Exercise details –
Copy out word for word every line below, from the one that contains "Click the 49.0000" down to the final line.

Information given –

· · · ·

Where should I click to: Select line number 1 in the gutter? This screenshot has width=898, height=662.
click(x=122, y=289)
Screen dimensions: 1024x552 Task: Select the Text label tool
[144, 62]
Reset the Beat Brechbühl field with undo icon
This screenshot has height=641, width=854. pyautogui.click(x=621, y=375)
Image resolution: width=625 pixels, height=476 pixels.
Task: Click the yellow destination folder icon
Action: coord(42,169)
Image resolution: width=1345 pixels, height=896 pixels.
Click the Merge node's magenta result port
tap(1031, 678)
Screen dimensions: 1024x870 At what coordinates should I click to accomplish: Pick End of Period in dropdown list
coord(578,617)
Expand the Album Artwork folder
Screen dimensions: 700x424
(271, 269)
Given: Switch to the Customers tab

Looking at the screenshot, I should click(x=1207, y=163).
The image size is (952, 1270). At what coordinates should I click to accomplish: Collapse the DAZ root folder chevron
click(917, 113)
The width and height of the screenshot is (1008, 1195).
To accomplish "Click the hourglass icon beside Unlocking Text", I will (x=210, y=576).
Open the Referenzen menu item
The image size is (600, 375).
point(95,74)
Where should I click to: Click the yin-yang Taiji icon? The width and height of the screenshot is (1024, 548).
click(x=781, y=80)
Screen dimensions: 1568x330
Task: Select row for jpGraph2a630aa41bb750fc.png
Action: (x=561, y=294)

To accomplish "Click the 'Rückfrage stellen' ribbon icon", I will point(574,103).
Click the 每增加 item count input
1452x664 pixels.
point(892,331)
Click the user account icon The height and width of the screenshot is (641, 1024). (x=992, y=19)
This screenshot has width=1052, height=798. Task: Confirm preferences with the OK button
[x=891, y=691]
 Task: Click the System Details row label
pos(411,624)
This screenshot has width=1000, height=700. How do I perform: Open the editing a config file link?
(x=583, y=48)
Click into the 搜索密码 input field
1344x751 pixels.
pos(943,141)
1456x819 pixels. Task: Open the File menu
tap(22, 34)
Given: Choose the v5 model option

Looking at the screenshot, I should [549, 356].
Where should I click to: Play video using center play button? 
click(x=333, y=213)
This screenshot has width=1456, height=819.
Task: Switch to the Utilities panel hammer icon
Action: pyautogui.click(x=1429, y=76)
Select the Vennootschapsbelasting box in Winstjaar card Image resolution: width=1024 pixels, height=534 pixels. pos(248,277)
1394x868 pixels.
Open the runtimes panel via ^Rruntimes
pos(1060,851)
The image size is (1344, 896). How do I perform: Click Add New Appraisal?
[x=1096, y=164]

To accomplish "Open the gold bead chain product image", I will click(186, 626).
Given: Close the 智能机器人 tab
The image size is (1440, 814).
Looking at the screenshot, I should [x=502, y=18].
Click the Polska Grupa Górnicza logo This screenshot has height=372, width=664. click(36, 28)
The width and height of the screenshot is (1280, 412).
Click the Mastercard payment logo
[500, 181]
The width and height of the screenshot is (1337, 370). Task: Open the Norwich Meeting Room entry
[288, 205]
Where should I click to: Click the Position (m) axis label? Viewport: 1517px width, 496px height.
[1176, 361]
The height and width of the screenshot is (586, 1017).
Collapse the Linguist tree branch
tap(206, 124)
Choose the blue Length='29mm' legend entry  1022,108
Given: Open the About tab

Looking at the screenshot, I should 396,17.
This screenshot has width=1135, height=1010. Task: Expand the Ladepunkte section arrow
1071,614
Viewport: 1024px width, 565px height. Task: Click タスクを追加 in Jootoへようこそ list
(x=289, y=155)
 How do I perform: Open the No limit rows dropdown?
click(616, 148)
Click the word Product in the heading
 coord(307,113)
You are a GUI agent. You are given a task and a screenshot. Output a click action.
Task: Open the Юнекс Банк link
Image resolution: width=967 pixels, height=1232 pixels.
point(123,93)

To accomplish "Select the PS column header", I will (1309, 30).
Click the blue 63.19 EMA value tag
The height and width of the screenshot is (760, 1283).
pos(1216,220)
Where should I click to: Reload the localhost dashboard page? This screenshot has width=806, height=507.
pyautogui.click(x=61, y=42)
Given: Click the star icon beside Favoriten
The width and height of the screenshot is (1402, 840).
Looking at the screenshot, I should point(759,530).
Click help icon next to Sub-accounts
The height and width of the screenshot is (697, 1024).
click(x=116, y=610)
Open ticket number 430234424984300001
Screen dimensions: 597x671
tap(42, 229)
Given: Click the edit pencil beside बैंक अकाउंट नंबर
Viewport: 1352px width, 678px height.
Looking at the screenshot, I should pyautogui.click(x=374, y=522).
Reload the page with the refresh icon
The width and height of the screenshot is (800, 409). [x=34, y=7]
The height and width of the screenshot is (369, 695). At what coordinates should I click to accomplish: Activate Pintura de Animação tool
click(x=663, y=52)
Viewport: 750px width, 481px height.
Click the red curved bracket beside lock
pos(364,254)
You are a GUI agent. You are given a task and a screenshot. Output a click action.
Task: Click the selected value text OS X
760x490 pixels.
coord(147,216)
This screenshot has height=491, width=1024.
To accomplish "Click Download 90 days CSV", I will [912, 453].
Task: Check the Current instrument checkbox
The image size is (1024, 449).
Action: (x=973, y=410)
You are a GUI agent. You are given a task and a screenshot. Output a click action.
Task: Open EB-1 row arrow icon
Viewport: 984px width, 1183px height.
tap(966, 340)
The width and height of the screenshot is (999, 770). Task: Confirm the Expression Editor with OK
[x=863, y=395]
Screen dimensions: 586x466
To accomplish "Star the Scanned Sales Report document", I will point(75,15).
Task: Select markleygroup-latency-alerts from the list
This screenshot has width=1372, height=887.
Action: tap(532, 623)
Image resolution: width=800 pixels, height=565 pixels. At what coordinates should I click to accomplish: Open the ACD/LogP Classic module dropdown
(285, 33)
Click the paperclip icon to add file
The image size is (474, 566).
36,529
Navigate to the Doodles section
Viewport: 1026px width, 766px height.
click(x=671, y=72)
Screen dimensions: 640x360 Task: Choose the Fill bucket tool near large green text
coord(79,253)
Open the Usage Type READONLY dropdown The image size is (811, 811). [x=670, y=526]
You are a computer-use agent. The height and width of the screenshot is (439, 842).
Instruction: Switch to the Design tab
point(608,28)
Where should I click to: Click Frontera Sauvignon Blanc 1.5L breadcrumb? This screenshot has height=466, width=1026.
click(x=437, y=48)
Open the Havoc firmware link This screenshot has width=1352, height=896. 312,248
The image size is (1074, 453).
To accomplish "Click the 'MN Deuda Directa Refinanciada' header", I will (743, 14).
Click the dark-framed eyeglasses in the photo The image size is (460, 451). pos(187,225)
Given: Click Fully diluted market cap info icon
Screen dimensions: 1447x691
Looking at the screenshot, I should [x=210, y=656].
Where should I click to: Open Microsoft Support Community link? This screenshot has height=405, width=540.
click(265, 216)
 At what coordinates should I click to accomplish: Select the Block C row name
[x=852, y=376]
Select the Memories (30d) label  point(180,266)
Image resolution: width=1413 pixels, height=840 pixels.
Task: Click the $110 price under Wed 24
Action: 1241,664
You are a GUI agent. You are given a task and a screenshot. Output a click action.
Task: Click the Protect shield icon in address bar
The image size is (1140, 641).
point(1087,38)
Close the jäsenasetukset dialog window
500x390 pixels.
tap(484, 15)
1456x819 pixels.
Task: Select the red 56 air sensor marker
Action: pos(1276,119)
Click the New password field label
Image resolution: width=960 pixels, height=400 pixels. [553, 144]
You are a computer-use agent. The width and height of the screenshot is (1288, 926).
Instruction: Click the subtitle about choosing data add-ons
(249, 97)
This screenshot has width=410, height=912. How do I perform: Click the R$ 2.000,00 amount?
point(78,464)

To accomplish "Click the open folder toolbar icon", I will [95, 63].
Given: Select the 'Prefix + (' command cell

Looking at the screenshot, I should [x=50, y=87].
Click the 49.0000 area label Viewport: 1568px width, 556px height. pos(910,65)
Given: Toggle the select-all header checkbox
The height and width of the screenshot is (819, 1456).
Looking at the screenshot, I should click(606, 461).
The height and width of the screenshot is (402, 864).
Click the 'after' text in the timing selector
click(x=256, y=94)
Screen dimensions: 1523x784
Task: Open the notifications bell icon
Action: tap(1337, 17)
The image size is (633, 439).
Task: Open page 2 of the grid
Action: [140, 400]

· · · ·

Right answer –
Click the 49.0000 area label Viewport: 1568px width, 556px height. pos(910,65)
Given: Toggle the select-all header checkbox
The height and width of the screenshot is (819, 1456).
Looking at the screenshot, I should click(606, 461).
The height and width of the screenshot is (402, 864).
Click the 'after' text in the timing selector
click(x=256, y=94)
Screen dimensions: 1523x784
Task: Open the notifications bell icon
Action: tap(1337, 17)
The image size is (633, 439).
Task: Open page 2 of the grid
Action: [140, 400]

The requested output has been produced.